**AVAILABLE DATA**.
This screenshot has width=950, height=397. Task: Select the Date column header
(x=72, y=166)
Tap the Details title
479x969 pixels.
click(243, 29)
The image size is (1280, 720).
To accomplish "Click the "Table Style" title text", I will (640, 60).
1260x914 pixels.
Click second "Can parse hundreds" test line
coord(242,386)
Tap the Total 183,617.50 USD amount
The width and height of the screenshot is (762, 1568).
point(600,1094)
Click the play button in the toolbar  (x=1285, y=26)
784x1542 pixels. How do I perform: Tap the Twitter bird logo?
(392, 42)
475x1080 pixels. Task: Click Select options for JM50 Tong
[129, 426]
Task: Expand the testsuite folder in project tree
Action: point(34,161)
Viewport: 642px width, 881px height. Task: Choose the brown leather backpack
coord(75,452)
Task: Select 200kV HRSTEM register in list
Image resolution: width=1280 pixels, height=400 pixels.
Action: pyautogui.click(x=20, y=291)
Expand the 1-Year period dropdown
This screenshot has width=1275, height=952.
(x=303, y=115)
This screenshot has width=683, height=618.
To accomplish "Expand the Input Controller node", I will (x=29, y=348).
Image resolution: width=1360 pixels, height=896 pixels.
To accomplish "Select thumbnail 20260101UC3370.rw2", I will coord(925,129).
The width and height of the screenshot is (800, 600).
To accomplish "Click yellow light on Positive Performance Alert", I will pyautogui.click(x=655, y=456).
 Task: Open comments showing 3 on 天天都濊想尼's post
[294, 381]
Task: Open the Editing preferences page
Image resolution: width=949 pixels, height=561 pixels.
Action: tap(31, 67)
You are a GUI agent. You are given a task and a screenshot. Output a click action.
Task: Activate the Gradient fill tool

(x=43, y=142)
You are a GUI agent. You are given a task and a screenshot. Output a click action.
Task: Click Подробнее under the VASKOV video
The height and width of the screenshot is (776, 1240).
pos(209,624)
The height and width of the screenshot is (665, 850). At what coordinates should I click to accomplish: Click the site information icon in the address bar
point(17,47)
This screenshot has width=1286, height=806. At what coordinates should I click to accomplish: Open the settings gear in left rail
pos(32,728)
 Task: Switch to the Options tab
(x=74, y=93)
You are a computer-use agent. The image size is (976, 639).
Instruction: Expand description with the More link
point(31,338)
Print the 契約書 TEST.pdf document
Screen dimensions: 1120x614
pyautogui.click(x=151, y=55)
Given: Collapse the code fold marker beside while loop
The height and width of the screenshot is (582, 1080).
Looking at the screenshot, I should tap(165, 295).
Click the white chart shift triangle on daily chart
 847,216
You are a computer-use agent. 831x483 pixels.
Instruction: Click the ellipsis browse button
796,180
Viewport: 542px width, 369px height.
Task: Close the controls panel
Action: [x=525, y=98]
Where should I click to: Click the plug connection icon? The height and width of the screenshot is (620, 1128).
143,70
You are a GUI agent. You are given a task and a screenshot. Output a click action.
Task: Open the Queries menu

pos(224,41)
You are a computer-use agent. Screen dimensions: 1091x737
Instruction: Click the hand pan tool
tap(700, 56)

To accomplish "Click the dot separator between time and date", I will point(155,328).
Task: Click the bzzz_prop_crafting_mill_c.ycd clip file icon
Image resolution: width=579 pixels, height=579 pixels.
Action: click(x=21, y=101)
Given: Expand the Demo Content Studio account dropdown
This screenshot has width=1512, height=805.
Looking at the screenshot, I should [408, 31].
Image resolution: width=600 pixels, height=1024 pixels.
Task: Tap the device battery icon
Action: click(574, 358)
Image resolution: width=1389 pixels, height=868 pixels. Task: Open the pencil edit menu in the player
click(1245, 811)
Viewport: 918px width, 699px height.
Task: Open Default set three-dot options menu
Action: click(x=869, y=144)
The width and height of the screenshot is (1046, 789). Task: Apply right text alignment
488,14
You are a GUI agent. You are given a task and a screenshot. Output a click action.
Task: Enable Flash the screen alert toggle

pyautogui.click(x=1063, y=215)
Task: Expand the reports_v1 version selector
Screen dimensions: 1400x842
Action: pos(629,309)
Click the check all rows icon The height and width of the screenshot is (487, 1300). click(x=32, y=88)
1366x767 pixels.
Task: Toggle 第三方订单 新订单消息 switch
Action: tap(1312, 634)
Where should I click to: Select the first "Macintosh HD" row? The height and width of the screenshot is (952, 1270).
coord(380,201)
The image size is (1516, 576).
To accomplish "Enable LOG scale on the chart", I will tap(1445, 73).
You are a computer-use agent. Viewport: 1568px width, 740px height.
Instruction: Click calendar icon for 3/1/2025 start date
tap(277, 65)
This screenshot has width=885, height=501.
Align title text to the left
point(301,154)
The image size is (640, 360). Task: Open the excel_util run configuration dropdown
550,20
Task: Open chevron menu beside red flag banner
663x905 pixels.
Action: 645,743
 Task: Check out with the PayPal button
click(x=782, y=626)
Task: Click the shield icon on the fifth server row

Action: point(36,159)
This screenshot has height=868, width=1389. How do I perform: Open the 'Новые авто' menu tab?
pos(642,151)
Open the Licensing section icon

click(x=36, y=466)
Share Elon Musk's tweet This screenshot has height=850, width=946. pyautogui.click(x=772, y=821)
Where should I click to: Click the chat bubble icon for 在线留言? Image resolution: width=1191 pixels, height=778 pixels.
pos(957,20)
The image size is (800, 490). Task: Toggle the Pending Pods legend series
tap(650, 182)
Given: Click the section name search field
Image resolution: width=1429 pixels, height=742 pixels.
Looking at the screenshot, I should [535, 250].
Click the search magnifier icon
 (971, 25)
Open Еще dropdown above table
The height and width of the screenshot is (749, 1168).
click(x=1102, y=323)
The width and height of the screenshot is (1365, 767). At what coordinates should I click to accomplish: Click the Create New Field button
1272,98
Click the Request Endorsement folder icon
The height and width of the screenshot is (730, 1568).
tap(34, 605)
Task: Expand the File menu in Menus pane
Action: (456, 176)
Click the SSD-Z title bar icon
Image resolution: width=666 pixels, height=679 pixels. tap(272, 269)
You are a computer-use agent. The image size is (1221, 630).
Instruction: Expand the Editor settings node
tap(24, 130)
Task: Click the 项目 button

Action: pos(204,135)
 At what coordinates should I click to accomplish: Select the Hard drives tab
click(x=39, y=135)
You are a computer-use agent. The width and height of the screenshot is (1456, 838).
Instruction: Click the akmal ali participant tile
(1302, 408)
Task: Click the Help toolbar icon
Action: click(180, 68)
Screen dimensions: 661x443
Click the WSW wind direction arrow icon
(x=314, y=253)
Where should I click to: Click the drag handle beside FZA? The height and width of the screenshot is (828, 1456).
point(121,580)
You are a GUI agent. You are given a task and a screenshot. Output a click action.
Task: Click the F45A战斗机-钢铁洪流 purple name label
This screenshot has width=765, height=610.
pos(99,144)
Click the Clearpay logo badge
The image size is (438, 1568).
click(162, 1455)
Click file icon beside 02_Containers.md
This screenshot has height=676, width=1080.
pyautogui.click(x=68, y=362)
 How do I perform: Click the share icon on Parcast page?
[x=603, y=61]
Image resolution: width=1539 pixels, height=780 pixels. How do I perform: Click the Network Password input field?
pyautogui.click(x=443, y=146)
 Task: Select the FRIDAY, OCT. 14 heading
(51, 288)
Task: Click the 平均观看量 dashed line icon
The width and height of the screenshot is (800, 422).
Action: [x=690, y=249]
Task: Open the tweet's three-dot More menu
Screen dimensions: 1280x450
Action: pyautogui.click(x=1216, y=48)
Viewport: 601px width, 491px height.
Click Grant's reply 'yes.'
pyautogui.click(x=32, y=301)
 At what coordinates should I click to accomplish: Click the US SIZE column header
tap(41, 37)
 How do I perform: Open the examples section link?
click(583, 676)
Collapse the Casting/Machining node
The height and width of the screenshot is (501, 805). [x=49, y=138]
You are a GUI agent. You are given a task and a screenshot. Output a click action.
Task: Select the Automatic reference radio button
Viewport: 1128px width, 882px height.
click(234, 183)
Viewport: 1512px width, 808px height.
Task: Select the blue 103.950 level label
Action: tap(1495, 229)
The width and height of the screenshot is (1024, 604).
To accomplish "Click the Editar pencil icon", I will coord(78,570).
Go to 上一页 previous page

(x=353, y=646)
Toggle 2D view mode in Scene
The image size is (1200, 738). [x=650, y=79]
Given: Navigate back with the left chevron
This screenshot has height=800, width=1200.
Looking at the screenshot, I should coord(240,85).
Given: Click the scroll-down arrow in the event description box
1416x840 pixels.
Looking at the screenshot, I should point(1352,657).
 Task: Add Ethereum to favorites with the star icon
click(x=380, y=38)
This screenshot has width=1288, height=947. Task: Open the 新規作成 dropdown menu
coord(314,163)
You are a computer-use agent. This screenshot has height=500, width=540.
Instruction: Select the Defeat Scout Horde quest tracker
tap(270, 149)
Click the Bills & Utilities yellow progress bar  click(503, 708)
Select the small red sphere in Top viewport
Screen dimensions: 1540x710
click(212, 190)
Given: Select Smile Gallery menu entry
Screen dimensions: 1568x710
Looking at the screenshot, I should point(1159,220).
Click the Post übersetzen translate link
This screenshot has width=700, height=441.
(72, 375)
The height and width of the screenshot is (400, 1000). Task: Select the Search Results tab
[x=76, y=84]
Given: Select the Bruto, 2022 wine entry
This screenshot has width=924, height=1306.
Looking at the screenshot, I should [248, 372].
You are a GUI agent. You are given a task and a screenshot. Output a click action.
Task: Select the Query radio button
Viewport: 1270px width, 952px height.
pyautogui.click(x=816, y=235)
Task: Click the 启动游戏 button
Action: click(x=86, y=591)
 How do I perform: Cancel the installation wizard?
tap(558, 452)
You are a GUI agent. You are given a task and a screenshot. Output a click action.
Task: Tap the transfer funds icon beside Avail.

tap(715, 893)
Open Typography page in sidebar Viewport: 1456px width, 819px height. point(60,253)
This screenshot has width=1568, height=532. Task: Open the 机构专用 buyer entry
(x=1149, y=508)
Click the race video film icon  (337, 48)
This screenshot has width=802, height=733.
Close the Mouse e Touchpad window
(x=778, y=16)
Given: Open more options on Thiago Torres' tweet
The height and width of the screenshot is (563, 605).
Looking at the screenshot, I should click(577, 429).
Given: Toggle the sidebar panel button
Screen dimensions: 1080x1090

**YOUR GOAL**.
Scan the material above for the string "video", returning each line that contains it.

**WRITTEN ANSWER**.
Task: Click Подробнее under the VASKOV video
Click the race video film icon  (337, 48)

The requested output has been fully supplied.